• _Task_:
Copy out the lines of the data word for word, starting at the line that contains "1568x416 pixels. At" and ending at the line that contains "point(27,139)".

────

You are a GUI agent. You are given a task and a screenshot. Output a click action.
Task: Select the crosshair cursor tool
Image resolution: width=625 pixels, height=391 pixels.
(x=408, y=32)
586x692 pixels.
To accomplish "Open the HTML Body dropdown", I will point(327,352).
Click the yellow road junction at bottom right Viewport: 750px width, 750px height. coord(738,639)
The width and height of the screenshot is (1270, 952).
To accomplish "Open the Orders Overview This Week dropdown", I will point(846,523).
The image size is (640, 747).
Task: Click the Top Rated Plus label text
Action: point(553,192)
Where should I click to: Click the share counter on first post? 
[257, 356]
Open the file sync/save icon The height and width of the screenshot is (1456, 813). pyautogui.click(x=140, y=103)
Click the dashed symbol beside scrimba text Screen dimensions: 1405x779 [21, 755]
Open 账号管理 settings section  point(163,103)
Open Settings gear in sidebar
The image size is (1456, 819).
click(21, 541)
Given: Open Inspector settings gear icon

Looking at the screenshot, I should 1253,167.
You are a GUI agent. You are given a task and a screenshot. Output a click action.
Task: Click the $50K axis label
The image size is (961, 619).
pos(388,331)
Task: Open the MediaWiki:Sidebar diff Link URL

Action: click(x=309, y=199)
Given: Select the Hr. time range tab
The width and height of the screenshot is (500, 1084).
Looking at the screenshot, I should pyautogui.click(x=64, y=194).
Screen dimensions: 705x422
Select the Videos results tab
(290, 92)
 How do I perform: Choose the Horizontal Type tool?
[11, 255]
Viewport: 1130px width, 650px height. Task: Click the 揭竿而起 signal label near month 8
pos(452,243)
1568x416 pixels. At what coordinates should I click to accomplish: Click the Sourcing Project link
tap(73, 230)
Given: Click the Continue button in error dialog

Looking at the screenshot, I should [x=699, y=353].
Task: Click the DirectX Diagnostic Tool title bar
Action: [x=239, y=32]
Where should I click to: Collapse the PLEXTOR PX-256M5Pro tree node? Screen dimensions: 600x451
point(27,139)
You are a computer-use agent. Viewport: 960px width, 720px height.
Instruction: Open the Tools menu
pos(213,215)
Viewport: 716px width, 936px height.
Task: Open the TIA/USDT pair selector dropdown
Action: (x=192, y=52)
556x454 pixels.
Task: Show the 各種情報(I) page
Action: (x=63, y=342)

────

• _Solution below_:
1568x416 pixels. At what coordinates should I click to accomplish: Click the Sourcing Project link
tap(73, 230)
Given: Click the Continue button in error dialog

Looking at the screenshot, I should [x=699, y=353].
Task: Click the DirectX Diagnostic Tool title bar
Action: [x=239, y=32]
Where should I click to: Collapse the PLEXTOR PX-256M5Pro tree node? Screen dimensions: 600x451
point(27,139)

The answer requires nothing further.